Find us on GitHub

Teaching basic lab skills
for research computing

The Unix Shell: Advanced Tricks

The Unix Shell/Advanced Tricks at YouTube

Hello and welcome to the Advanced Shell Tricks episode of the Software Carpentry lectures on the Unix shell. In this episode, we'll look at some handy advanced shell techniques that can save you time.

So, in general, you encounter a technical problem and are wondering how to solve it…

For example, on your iPhone or Android smartphone you may hear, "There's an app for that… check this out!"

Whereas Unix shell programmers will say "There's a shell trick for that… check this out"… whilst perhaps recommending you upgrade to an Android smartphone.

In previous episodes, we've seen how to do a number of things. Combine existing programs using pipes and filters. For example, counting the number of lines in all PDB files, then sorting those results and picking the top one (i.e. the result with the greatest number of lines).

Redirect output from programs to files. For example, counting the number of lines in all pdb files and storing the results in a file.

Use variables to control program operation. For example, creating a new variable called SECRET_IDENTITY and assigning the value "Dracula" to it.

And this is one of the true strengths of the Unix shell; the way you can compose all these techniques together.
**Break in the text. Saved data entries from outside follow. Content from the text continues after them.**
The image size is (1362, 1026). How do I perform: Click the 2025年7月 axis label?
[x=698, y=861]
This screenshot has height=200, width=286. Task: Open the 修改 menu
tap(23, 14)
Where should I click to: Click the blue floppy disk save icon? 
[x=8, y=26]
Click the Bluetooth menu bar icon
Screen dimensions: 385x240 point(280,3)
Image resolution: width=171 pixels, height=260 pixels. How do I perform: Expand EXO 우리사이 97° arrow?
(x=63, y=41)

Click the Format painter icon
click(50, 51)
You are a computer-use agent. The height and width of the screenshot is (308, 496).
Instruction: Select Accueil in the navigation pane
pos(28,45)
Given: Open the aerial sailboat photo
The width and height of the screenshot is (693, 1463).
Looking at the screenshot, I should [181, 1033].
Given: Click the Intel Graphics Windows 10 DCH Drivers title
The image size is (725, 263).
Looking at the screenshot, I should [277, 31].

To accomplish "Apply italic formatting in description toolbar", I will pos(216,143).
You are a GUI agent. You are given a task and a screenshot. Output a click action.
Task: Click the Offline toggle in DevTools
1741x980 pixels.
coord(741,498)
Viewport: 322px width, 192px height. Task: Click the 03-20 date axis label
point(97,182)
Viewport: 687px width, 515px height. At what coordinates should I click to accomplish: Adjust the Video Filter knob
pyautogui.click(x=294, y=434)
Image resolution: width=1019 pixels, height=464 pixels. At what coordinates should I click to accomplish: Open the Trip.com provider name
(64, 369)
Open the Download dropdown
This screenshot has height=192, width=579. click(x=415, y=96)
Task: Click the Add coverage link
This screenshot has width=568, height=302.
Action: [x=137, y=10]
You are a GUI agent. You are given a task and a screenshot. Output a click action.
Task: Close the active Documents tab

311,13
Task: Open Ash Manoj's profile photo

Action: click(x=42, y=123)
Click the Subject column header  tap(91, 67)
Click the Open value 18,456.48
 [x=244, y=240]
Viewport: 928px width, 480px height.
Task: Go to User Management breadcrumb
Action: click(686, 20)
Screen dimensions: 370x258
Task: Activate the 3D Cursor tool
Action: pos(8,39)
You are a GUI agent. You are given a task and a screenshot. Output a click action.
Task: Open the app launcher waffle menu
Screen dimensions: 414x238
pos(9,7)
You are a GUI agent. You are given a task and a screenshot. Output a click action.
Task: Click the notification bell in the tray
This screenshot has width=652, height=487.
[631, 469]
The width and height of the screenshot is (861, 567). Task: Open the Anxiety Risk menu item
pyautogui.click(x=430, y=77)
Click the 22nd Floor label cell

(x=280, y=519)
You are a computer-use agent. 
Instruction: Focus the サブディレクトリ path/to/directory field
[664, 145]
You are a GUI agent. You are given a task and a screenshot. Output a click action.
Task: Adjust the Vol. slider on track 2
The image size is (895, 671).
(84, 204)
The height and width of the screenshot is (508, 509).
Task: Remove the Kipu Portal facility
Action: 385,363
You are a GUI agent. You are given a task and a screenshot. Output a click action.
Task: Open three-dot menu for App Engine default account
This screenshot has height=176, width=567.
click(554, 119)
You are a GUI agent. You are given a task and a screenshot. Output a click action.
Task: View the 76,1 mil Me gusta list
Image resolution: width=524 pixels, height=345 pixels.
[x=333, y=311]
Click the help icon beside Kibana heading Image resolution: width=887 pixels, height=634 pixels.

We'll be seeing more of this in this episode!

We've covered some very handy techniques already, but of course we can go further. Redirection for example has some other very useful tricks you can easily learn and use which we'll look at.

We've already seen how we can redirect program output to a file, but what else can we do with redirection? Let's revisit our pdb files that we've seen in a previous episode. As a reminder, PDB files are Protein Data Format files.

So with this command, we can list all the files with a pdb filename extension in the current directory, redirecting the results to a file we call "files".

This is all made possible by the "redirection" operator.

But what about adding this together with other results generated later? In general, this would be very useful for any time we just want to add things to an existing file. In this example, let us consider a further set of protein data files in the older "ent" format… how do we perform the same ls operation and add these results to the previous results in "files"?

We can first get a list of the files with an ent extension…

…and put that list in a separate file.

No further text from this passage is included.